> _WHAT TO WORK ON_
Copy out the entries starting with the line containing "Viewport: 1470px width, 788px height." and continuing through the line containing "Action: [763, 777]", both ends included, with no changes. Leave the pictures out of your answer.

> _GIVEN RECORDS_
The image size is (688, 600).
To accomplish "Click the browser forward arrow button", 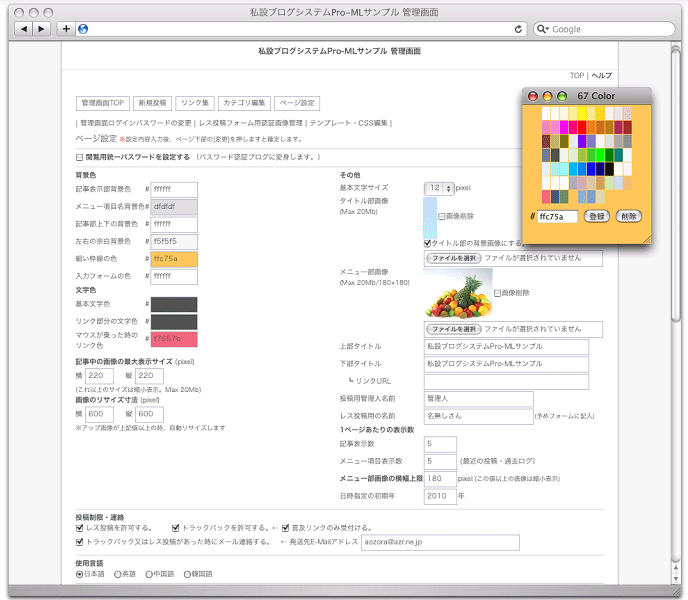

--

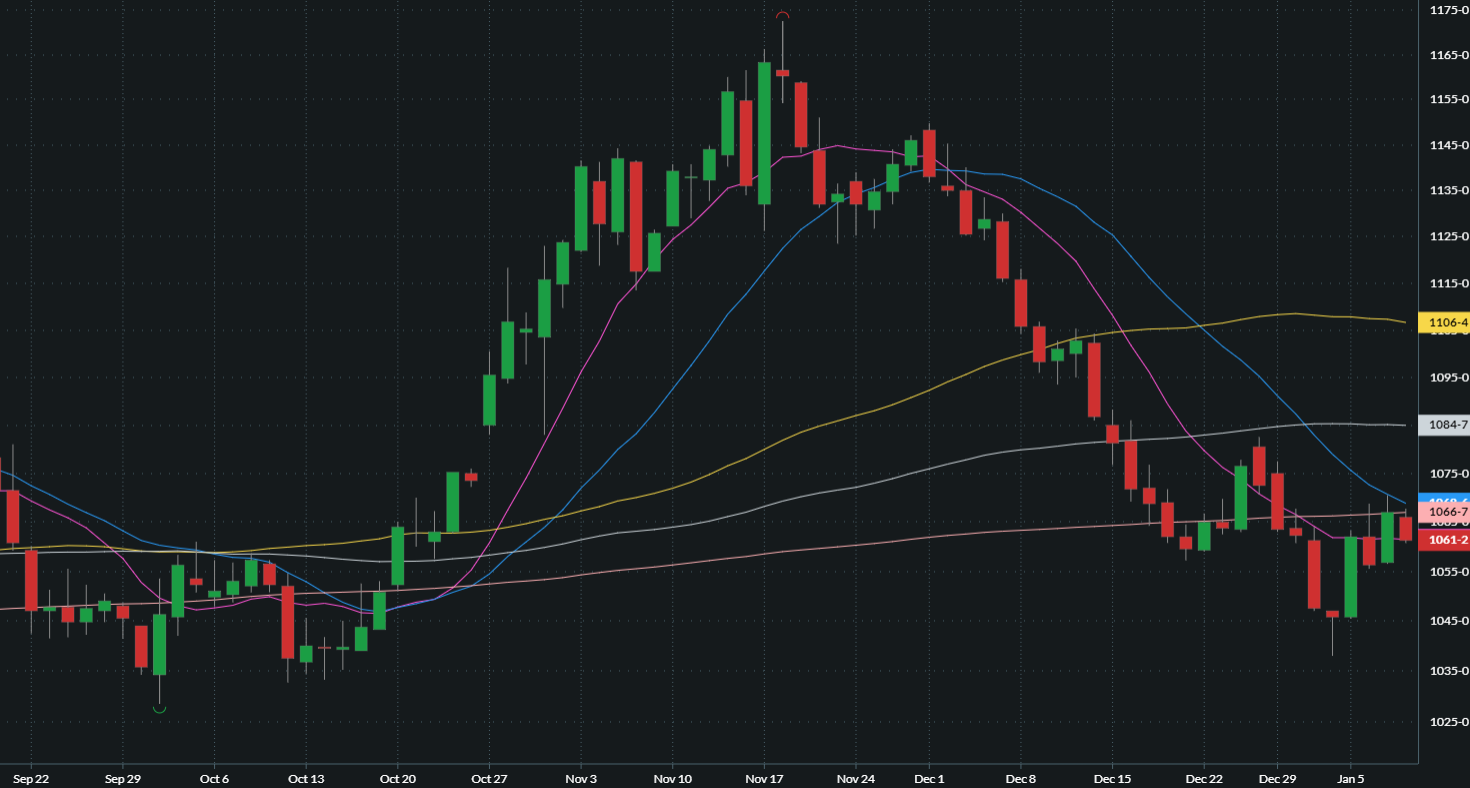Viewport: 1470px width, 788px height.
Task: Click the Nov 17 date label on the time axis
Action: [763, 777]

> _TASK RESULT_
Viewport: 1470px width, 788px height.
Task: Click the Nov 17 date label on the time axis
Action: [763, 777]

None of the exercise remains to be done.